## Stored items:
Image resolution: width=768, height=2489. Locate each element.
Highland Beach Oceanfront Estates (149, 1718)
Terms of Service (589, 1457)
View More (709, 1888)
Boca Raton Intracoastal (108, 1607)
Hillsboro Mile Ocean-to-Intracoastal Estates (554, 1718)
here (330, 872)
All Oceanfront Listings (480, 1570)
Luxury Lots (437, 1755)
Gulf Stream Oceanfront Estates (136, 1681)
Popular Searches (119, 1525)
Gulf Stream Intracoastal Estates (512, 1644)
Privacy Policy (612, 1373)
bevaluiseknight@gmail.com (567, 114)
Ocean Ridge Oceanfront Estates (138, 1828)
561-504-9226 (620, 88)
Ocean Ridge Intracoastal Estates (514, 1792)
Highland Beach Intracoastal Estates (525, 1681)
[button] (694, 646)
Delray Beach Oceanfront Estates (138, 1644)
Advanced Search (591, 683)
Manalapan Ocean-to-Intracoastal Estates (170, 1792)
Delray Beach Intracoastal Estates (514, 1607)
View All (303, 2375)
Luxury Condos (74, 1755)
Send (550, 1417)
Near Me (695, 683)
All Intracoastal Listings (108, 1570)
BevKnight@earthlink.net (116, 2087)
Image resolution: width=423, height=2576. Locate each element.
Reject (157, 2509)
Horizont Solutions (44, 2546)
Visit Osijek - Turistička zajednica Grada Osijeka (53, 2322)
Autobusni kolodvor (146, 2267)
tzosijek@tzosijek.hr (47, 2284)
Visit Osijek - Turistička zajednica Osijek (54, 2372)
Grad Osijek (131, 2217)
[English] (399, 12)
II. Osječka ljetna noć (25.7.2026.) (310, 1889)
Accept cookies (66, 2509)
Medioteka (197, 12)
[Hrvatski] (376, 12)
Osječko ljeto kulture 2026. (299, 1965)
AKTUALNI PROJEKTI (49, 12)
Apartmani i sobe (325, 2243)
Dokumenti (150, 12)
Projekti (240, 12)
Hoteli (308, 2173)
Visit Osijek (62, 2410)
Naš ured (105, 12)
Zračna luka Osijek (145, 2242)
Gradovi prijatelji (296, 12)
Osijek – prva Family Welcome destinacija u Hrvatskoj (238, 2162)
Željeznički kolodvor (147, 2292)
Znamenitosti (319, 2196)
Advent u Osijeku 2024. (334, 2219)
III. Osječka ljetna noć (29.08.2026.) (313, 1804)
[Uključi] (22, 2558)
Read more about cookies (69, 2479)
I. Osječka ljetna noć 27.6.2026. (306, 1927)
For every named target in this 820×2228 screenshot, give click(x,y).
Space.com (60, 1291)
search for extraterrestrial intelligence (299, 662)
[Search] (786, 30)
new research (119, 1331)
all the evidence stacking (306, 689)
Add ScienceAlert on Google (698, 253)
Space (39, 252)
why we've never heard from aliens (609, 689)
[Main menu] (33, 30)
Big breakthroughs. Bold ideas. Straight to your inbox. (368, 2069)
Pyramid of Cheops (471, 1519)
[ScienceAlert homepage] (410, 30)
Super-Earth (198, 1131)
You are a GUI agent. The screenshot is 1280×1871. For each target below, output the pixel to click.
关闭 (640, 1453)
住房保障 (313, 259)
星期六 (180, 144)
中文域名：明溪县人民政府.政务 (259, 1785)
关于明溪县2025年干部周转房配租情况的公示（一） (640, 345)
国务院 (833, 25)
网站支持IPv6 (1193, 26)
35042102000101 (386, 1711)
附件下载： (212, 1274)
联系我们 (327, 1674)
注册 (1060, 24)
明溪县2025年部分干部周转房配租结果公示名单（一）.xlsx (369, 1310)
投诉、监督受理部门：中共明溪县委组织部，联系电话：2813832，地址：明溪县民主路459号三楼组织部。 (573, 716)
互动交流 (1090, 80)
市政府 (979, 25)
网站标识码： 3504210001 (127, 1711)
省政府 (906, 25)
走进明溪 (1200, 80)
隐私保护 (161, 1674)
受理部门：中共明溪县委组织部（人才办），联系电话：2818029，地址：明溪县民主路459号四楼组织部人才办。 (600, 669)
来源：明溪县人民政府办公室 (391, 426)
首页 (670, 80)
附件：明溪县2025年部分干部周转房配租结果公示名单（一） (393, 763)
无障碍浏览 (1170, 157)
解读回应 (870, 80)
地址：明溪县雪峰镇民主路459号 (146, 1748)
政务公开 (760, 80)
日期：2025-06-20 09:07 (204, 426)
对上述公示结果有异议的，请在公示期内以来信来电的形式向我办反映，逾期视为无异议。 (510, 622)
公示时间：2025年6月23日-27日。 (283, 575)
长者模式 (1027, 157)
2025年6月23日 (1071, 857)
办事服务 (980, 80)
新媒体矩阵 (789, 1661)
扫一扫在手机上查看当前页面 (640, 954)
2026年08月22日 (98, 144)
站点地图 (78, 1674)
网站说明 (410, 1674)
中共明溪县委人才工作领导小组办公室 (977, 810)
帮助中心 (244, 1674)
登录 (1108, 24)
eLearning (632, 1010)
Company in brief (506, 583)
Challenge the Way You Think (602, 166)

## EXERCISE BRIEF:
Only lines containing the word "ljetna" should appear in the answer, and every such line from the records above must be there.

## EXERCISE SOLUTION:
II. Osječka ljetna noć (25.7.2026.) (310, 1889)
III. Osječka ljetna noć (29.08.2026.) (313, 1804)
I. Osječka ljetna noć 27.6.2026. (306, 1927)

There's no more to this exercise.